Her peers at school, who are aware of what happened, now treat her differently, the court heard.
She also struggles to trust people and cannot be alone in a room with a man.
Justice Downs said Kelly "facilitated the victim's continued exploitation".
"The victim was vulnerable, you knew that, you knew that the victim was young. To be more specific, you knew she was 14 for most of your offending."
"I am sure you knew her real age after the first incident," Justice Downs said.
"I am not persuaded you are genuinely remorseful."
Crown prosecutor Ben Finn said there was a "degree of manipulation" and Kelly's offending was "not impulsive" but motivated by financial pressures.
Finn accepted Kelly never coerced or threatened the teen but the 14-year-old was reluctant to participate on occasions.
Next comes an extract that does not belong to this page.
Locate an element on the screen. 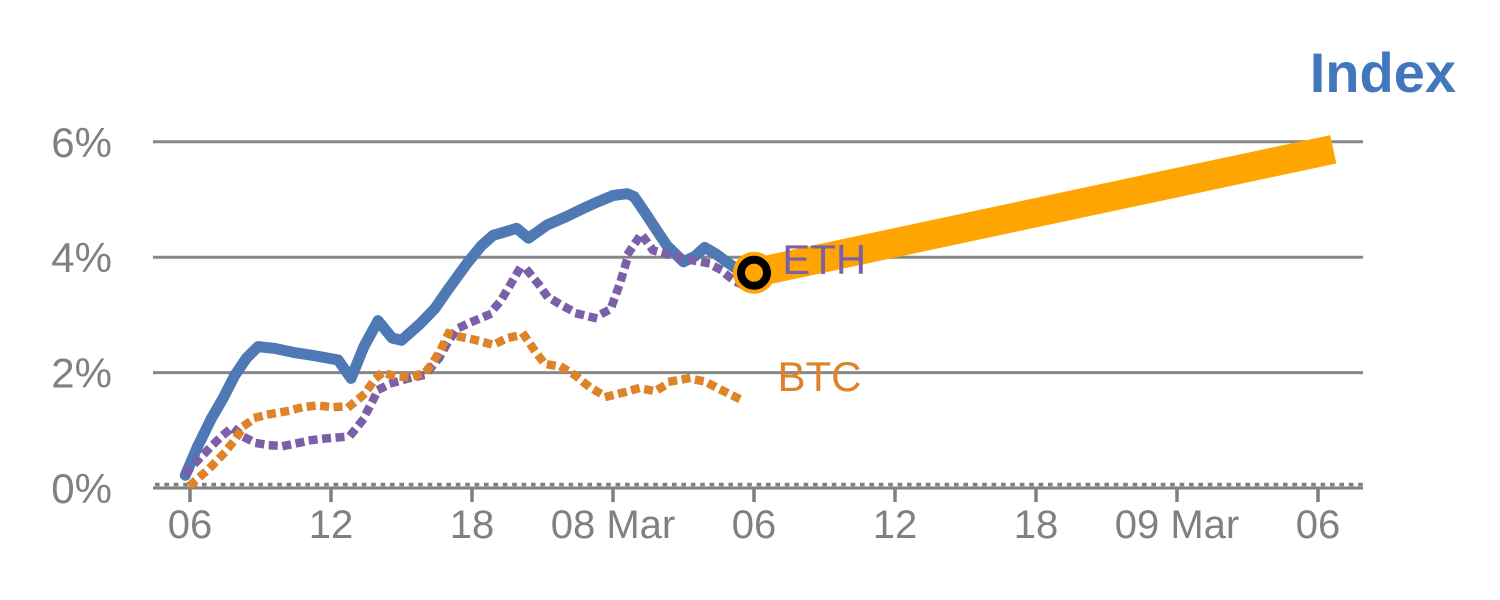 The image size is (1500, 600). y-tick-label: 0% is located at coordinates (82, 488).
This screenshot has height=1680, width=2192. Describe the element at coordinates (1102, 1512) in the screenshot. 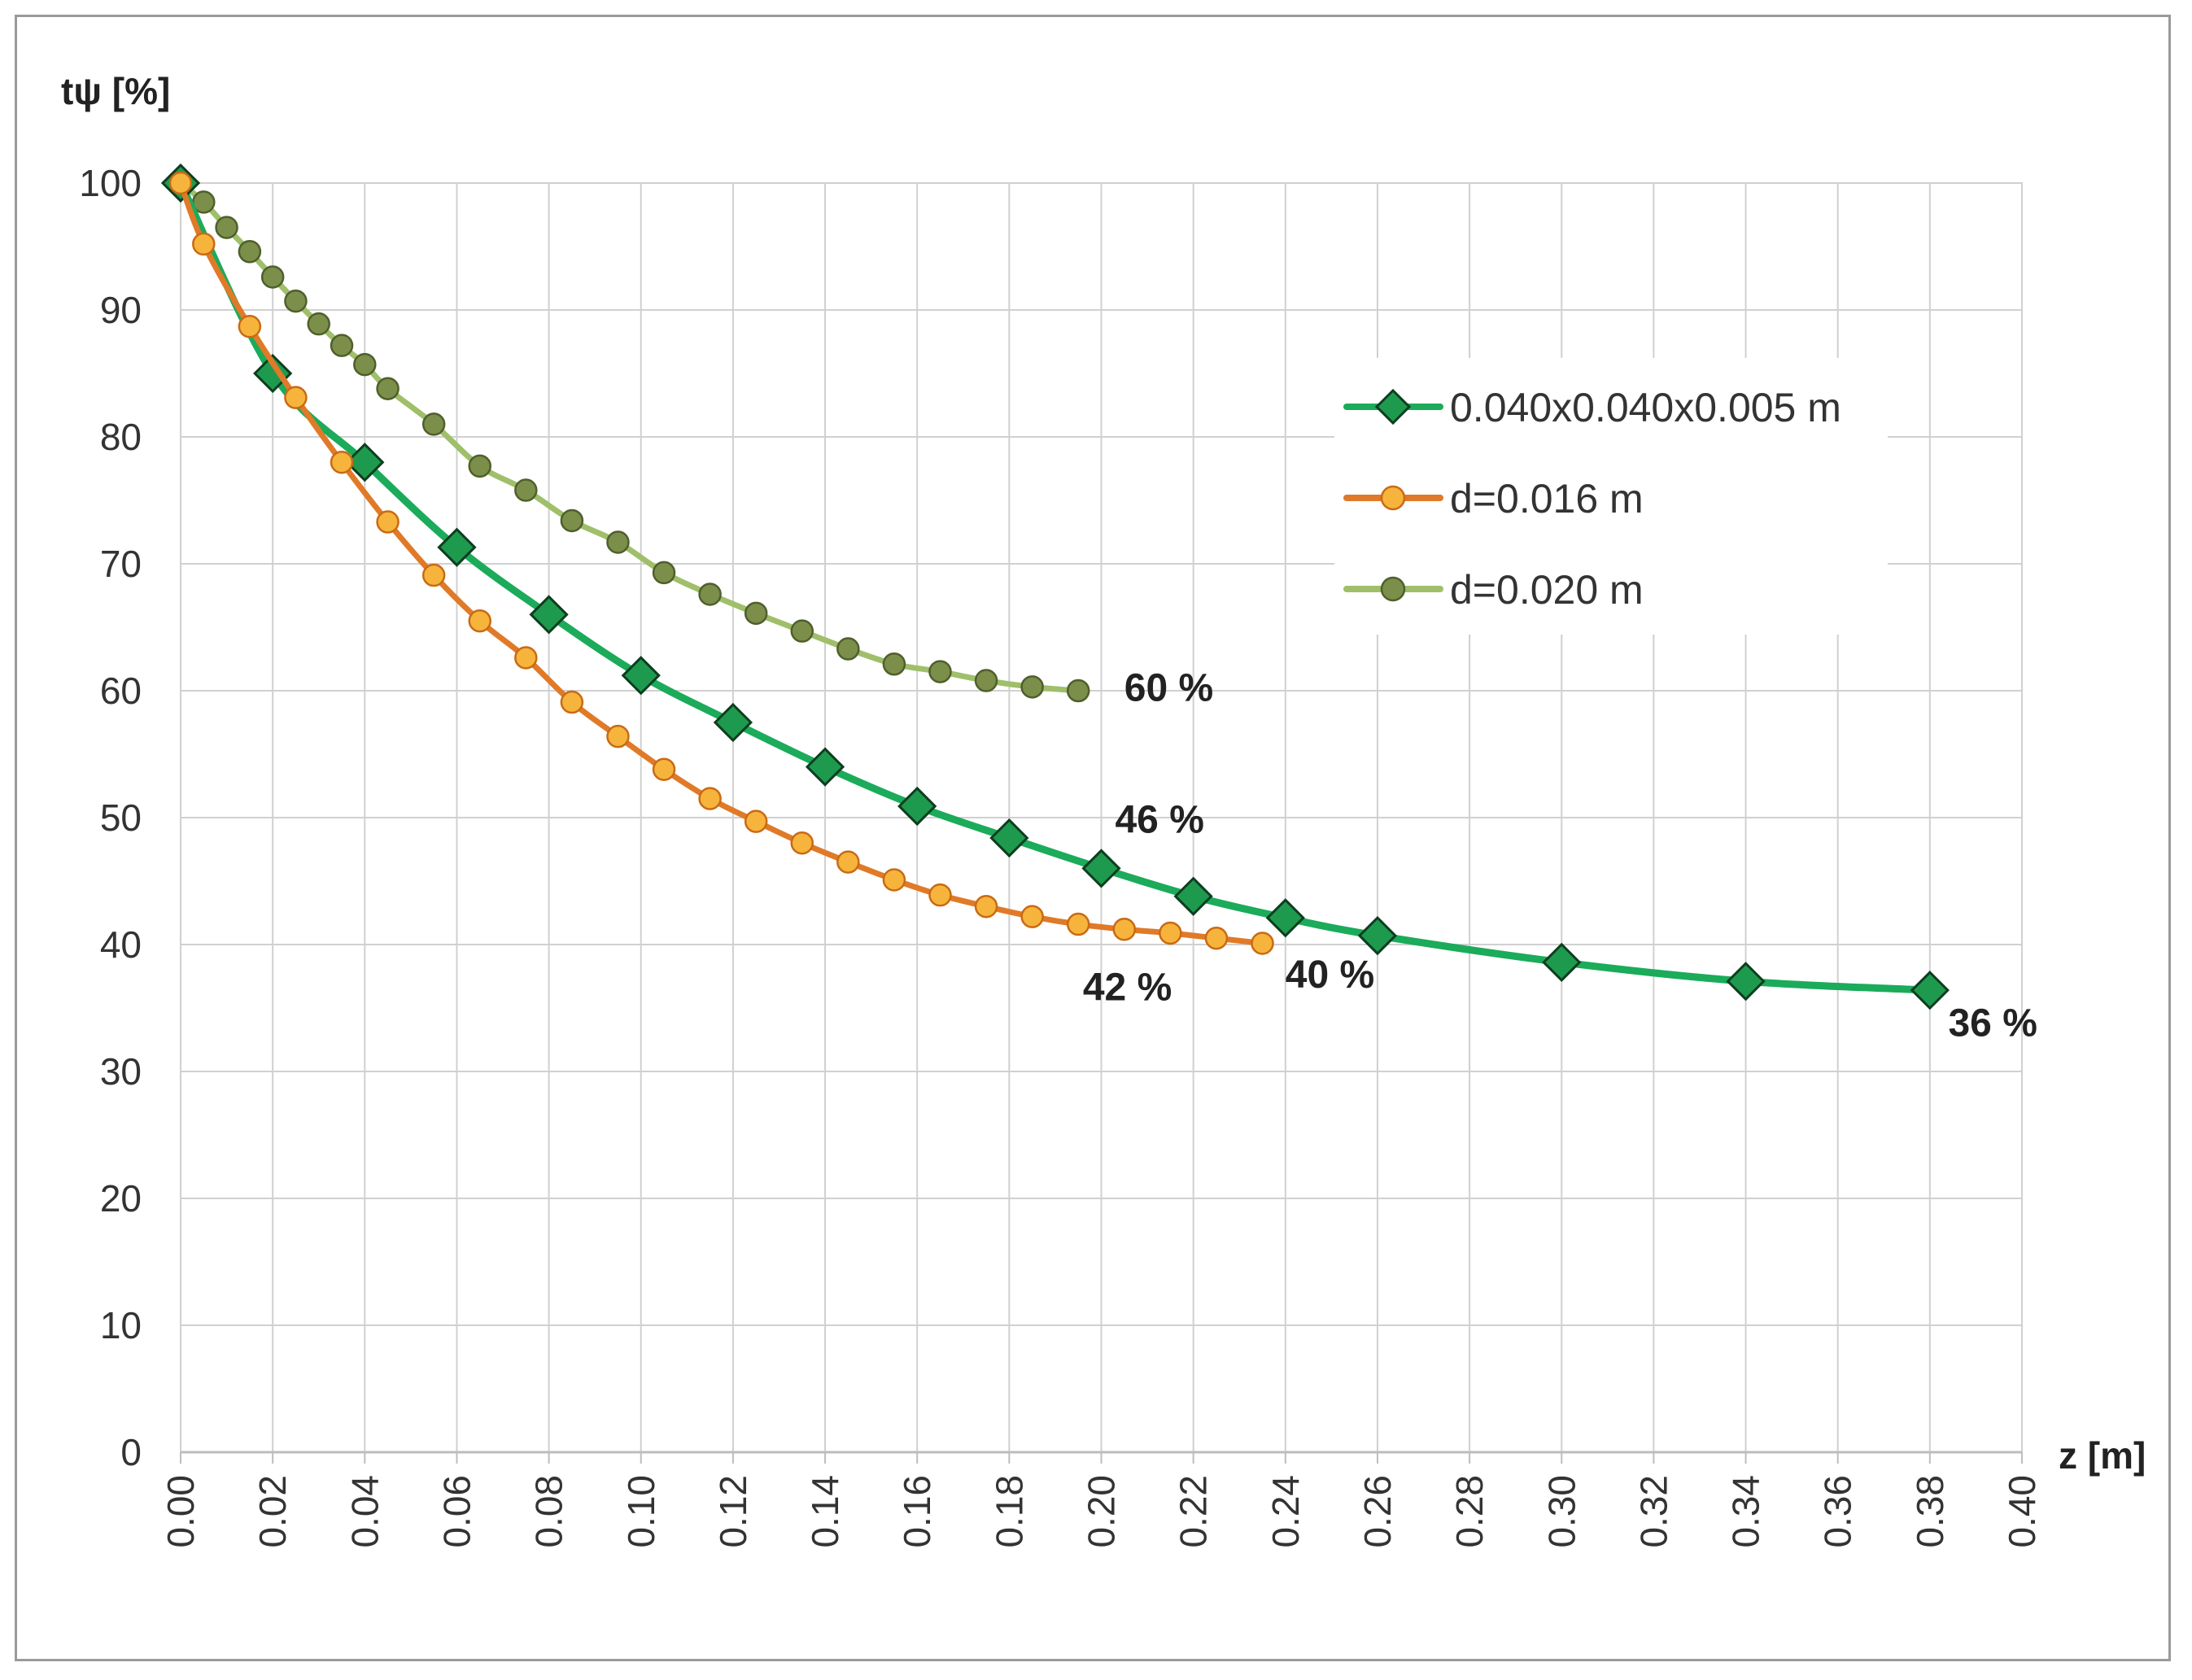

A prison sentence was sought by the Crown, Finn said.
Kelly's lawyer Ron Mansfield strongly sought a period of home detention.
However, Justice Downs told Kelly even if he had reached an end sentence of less than two years - thus allowing home detention - he would have still sent her to prison.
Kelly was seeking men on a smartphone using an application called "seeking arrangements", which was similar to a dating website, to operate the prostitution service.
Kelly made a profile for the teenage victim using an alias for the girl and amended her date of birth to be 18 or 19 years old.
The teen was exploited four times in this way at central Auckland hotels with Kelly receiving payments of up to $350.
A police criminal investigation began in mid-July last year.
After Kelly learned of police involvement she arranged for her associates who had witnessed the offending to meet.
She collectively advised at least two of them to tell police they had no knowledge of the circumstances of the offending and provided them with a prompt of what to say.
When spoken to by police, Kelly admitted to driving the teen to the clients and receiving payment, however, she denied making the arrangements and said she was only trying to help her victim out.
The New Zealand Herald has also revealed several other similar cases of teenagers being exploited for sexual services this year.
Police were alerted to a couple pimping out a 15-year-old after the girl's mother discovered on social media her daughter had been flown from Christchurch to work in central Auckland brothels.
Taton Sebastian Smith, 35, and Tahleicia Elizabeth Seil, 25, were sentenced in September for assisting someone under 18 to provide sexual services.
Smith was jailed for two years and 10 months, while Seil will serve nine months' home detention after they had earlier pleaded guilty.
Both were also sentenced for profiting from the activity, and Smith for having sex with a person aged 12 to 16.
In April the Herald revealed just the third conviction for slave trading in the country's legal history.
Kasmeer Lata was jailed for six years and 11 months for keeping her daughter as a sex slave, turning her Auckland home into a brothel, and selling the 15-year-old to men some 1000 times over a two-year period.
Lata was described as the "most despised woman in New Zealand".
Justice Matthew Muir said at Lata's sentencing: "New Zealand's courts will not [tolerate] the prostitution of children."
Today Justice Downs said: "In reality it's difficult to imagine a worse case than Lata."
Her partner, Avneensh Sehgal, who attempted to flee to India, was also imprisoned.
And in August a Lower Hutt woman was jailed for planning to sexually exploit her 10-year-old granddaughter to sex criminal Andrew Davie.